=== DOCUMENT EXTRACT ===
You can use the getgenbank function inside a for-loop to retrieve the sequences from the NCBI data repository and load them into MATLAB®.

for ind = 1:length(data)
    primates(ind).Header   = data{ind,1};
    primates(ind).Sequence = getgenbank(data{ind,2},'sequenceonly','true');
end

For your convenience, previously downloaded sequences are included in a MAT-file. Note that data in public repositories is frequently curated and updated; therefore, the results of this example might be slightly different when you use up-to-date sequences.

load('primates.mat')

Building a UPGMA Phylogenetic Tree using Distance Methods

Compute pairwise distances using the 'Jukes-Cantor' formula and the phylogenetic tree with the 'UPGMA' distance method. Since the sequences are not pre-aligned, seqpdist performs a pairwise alignment before computing the distances.

distances = seqpdist(primates,'Method','Jukes-Cantor','Alpha','DNA');
UPGMAtree = seqlinkage(distances,'UPGMA',primates)

h = plot(UPGMAtree,'orient','top');
title('UPGMA Distance Tree of Primates using Jukes-Cantor model');
ylabel('Evolutionary distance')
    Phylogenetic tree object with 12 leaves (11 branches)

Building a Neighbor-Joining Phylogenetic Tree using Distance Methods

Alternate tree topologies are important to consider when analyzing homologous sequences between species. A neighbor-joining tree can be built using the seqneighjoin function. Neighbor-joining trees use the pairwise distance calculated above to construct the tree. This method performs clustering using the minimum evolution method.

=== DATA PROVIDED ===
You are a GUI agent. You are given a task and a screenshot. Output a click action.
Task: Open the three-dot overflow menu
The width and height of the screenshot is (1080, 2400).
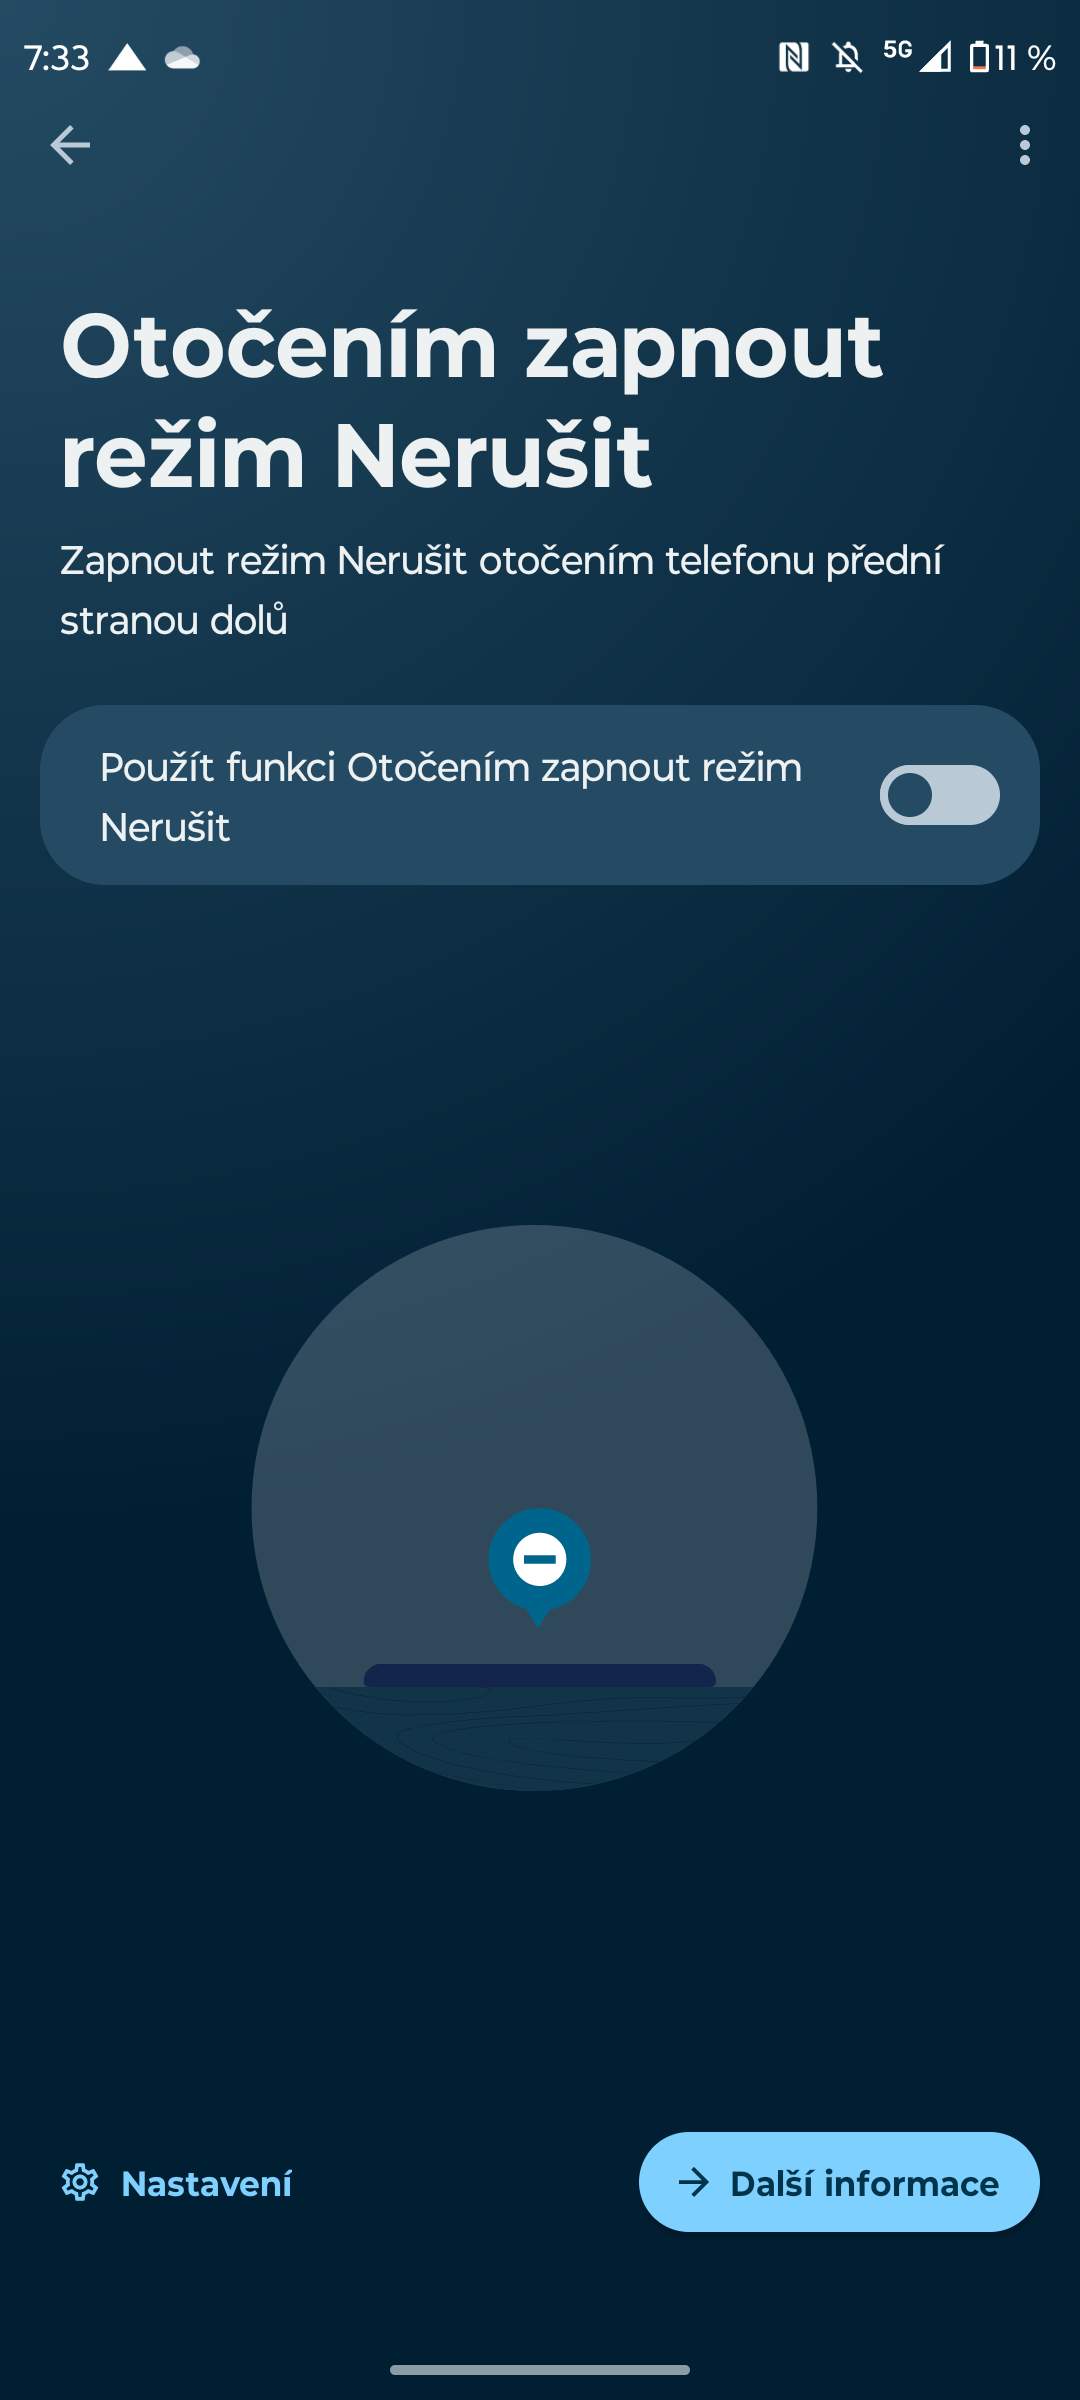click(1024, 145)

=== AIM OF THE EXERCISE ===
Please answer from the phylogenetic tree excerpt: because the sequences are not pre-aligned, what does seqpdist do before it computes the distances? The material after the phylogenetic tree excerpt is separate from it.

=== TASK OUTPUT ===
It performs a pairwise alignment.